O autor descreve o comportamento e os sentimentos da criança depois do abuso sexual:
Seu primeiro movimento seria a recusa, o ódio, o nojo, uma resistência violenta: “não, não, não quero, é forte demais, dói, me deixe”. Isso ou algo parecido seria a reação imediata se não fosse inibida por um medo intenso. As crianças sentem-se física e moralmente indefesas, sua personalidade é ainda muito fraca para que protestem, mesmo em pensamento; a força e a autoridade esmagadora dos adultos as emudecem, e podem até fazê-las perder a consciência. Mas esse medo, quando atinge o ápice, obriga-as a se submeterem automaticamente à vontade do agressor, a adivinhar seu menor desejo, a obedecer esquecendo-se completamente e a identificar-se totalmente com o agressor. (Ferenczi, 1936, p.130)
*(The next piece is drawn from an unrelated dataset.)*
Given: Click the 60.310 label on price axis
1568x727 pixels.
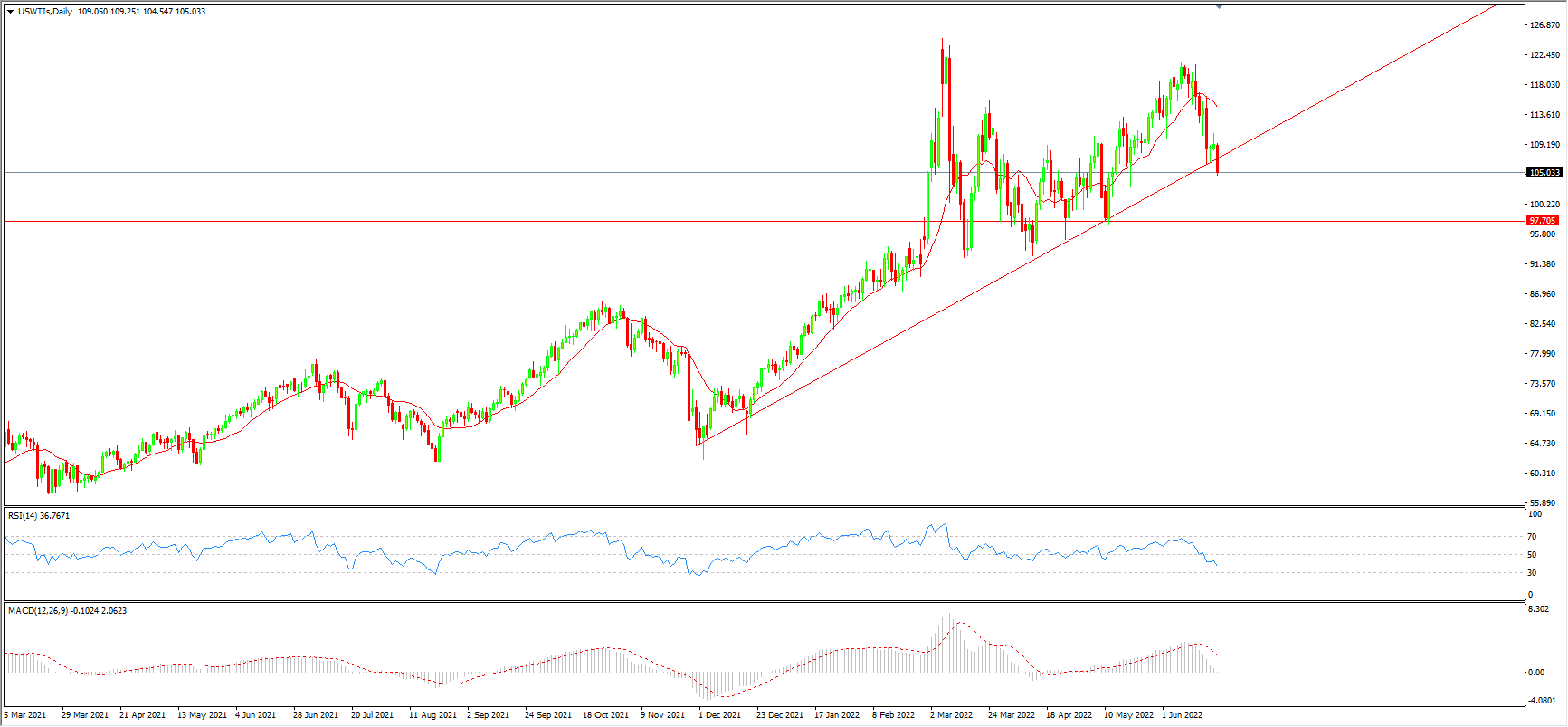Looking at the screenshot, I should 1543,474.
Ferenczi enfatiza que a mudança da conduta da criança, ocorre pela identificação ansiosa com o adulto, acontece a introjeção do sentimento de culpa do adulto. Quando e se a criança se recupera desta agressão, ela se vê numa enorme teia conflituosa, ao mesmo tempo que é inocente é culpada pelo seu “comportamento”, e a sua confiança fica severamente abalada.
Um artigo publicado em 1983 no Jornal Child Abuse and Neglect, Summir descreveu a síndrome de adaptação da criança vítima de abuso sexual. O momento da descoberta é um trauma para a criança, já para o adulto é o oposto a sua expectativa, contrário a natureza, e por isso duvidam do discurso da criança e a acusam de mentirosa. Para ele a criança aparece duplamente com vítima: dos abusos sexuais e da incredulidade dos adultos.
Através da vulnerabilidade da criança discorrem diretamente duas reações: o segredo e o sentimento de impotência. Ambos a deixará ainda mais fragilidade diante do horror vivido.
Percepção e atenção nas relações estabelecidas com a criança é essencial no entendimento de possíveis situações abusivas. O comportamento emotivo, além do estabelecimento de confiança na conquista relacionadas a sua etapa de desenvolvimento são peças para análise de sua relação com o externo.
Se de um lado temos uma criança vítima de abuso sexual do outro temos um indivíduo comprometido em sua psicopatologia ou com desvio de conduta. O adoecimento se torna parte estrutural desta relação abusiva.
No exercício da psicologia, nos deparamos com o agressor e a necessária intervenção sobre a violência praticada, sabemos o quanto de sofrimento foi causado pelo seu ato, mas a oferta desta escuta se faz presente, inclusive no sentido diagnóstico deste indivíduo e a possível interrupção de futuros abusos. Entre os diversos casos acompanhados e discutidos, fora encontrado no agressor, uma criança que também sofreu abuso, e a repetição deste ato perpetuou a patologia.